Will The Meralco and Solar Phils 2.99 Solar Rate Really Happen? Is there an Inner Revenue game and How will the Regulators determine its “Fair and Reasonableness”?

David Celestra Tan, MSK
16 July 2018

We Meralco consumers all got so excited about the P2.99 per kwh solar rate that Meralco got from Solar Phils in a price challenge type bidding or competitive selection process on 85mw of solar. It was supposed to be a “game changer” that will forever alter the grid connected solar industry in the Philippines. Can you imagine a P2.40 per kwh (44%) improvement from the P5.39 per kwh solar that Meralco signed with the same Solar Phils only a few months earlier?

Lo and Behold, in a “now you see it now you don’t” sleight of hand, Solar Phils much trumpeted P2.99 per kwh rate (actually 2.999 divisoria style pricing) turned out to be really P3.71 per kwh average over its 20 year term as determined by the ERC.  Solar Philippines yearly increase scheme increases it to 3.6569 by the 10th year and 4.4577 per kwh in the 20th year. On June 14, 2018 the ERC approved the P2.9999 rate but disapproved the annual 2% increase it wanted in its capital recovery, a long held regulatory policy of not allowing increases in recovery or returns in invested capital.

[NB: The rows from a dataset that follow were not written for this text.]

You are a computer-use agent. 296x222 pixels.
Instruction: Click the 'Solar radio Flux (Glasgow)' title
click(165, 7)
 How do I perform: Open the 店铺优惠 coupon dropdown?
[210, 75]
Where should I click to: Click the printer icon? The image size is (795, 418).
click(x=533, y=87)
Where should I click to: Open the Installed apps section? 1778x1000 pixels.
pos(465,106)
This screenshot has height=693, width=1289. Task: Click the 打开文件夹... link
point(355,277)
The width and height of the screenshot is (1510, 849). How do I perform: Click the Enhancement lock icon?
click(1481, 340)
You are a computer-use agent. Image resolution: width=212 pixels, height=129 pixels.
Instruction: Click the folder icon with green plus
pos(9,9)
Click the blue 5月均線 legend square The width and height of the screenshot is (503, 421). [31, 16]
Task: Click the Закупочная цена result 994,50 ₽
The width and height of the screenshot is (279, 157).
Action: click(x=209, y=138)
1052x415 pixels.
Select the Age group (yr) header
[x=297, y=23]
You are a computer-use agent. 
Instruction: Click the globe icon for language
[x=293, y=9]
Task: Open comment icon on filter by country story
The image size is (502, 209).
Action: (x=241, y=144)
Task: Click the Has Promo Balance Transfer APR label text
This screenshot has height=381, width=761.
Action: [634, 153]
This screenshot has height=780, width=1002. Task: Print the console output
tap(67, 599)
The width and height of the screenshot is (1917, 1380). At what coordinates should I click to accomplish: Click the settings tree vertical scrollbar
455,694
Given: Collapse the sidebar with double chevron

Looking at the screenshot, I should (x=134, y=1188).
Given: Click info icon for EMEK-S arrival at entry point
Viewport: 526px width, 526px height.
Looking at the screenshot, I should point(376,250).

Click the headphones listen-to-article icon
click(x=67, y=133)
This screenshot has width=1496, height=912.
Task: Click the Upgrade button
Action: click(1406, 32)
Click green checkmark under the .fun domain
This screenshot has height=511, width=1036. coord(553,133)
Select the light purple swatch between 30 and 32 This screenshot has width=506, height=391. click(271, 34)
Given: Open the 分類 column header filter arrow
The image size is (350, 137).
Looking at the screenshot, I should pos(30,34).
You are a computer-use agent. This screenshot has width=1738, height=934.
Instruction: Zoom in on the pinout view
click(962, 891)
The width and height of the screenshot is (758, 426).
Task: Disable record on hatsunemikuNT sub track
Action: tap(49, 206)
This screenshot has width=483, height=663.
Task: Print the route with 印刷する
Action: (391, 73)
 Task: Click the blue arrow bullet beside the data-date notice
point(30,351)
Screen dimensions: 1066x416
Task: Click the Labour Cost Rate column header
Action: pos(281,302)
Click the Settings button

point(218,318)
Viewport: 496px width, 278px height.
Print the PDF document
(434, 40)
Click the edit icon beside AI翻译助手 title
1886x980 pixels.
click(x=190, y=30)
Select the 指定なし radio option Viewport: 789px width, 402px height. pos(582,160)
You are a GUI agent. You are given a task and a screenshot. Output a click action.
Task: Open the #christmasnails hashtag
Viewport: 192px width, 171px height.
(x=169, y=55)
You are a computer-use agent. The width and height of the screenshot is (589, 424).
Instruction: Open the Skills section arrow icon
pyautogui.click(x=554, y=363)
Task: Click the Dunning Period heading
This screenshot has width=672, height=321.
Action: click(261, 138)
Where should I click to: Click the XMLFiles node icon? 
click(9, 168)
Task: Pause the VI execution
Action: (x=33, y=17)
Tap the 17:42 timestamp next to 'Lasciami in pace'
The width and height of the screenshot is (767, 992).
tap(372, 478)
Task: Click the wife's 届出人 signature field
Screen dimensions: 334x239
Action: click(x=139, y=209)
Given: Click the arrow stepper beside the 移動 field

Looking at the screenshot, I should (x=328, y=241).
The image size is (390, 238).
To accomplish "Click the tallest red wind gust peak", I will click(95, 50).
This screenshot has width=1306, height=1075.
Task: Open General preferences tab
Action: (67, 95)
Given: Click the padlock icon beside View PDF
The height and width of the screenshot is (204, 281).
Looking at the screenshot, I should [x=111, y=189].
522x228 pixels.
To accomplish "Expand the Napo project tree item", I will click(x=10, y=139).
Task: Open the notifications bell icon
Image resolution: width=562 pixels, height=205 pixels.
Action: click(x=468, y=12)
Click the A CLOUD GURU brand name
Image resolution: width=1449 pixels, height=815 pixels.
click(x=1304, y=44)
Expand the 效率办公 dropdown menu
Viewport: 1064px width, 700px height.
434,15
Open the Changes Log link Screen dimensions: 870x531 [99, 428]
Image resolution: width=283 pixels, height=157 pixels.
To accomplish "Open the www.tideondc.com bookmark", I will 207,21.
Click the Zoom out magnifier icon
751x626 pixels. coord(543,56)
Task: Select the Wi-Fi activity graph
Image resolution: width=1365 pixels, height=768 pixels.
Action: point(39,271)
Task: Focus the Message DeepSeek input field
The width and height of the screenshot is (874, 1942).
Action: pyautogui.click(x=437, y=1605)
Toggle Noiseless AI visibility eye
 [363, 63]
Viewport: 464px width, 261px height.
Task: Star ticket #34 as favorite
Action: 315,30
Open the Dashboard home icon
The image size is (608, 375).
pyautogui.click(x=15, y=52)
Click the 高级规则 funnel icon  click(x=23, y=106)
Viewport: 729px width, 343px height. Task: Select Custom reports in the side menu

In a letter dated June 26, 2018, Solar Phils President and Chief Executive Officer Leandro Antonio L. Leviste informed Meralcos CEO Oscar S. Reyes that “pursuant to Section 4.2 of the PSA, SPTC does not accept the ERC’s Provisional Approval because of the disallowance of the annual escalation rate of 2% provided in Section 5.3 of the PSA.

Meralco correspondingly submitted this letter to the ERC through a “manifestation” dated June 29, 2018 in which Meralco reiterated that “in the event the ERC Order is not acceptable Section 4.3 of the PSA provides that SPTC may file a motion for reconsideration which however shall not excuse SPTC from delivering the Product under the PSA”.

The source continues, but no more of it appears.